### Work to be completed
The response must consist of each line in the listing that has the word "week" in it.

========================================

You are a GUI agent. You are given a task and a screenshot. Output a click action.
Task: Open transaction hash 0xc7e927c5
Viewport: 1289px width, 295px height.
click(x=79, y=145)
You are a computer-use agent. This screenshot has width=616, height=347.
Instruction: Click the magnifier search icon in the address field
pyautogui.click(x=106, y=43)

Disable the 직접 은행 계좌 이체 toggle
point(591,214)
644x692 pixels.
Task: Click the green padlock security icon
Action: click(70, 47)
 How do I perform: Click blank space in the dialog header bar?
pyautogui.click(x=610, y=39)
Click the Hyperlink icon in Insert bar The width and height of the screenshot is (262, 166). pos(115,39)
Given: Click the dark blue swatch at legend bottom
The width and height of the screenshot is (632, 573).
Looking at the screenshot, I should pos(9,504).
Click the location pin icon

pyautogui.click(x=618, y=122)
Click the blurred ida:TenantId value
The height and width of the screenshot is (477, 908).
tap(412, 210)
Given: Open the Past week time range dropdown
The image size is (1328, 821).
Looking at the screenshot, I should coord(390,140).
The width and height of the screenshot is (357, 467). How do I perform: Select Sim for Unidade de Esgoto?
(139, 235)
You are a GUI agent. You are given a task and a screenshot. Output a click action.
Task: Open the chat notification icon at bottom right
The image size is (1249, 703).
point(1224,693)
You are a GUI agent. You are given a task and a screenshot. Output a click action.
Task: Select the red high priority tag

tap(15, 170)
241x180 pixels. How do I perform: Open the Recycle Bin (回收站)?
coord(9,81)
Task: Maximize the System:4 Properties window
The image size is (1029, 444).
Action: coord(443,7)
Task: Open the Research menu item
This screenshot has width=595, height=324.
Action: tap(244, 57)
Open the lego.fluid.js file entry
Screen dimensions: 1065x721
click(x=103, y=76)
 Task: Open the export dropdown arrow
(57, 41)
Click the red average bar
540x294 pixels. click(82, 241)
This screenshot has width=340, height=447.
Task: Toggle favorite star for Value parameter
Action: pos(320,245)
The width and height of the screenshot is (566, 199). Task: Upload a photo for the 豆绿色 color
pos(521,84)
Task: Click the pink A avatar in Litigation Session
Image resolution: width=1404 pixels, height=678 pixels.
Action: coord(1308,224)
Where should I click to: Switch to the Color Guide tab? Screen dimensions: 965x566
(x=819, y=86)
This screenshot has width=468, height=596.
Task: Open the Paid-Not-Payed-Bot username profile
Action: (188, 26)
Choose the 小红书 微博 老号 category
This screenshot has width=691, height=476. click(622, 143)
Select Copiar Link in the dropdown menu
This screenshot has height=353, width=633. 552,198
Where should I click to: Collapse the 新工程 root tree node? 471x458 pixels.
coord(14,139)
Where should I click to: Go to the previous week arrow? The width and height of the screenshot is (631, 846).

========================================

### Final answer
Given: Open the Past week time range dropdown
Where should I click to: Go to the previous week arrow? The width and height of the screenshot is (631, 846).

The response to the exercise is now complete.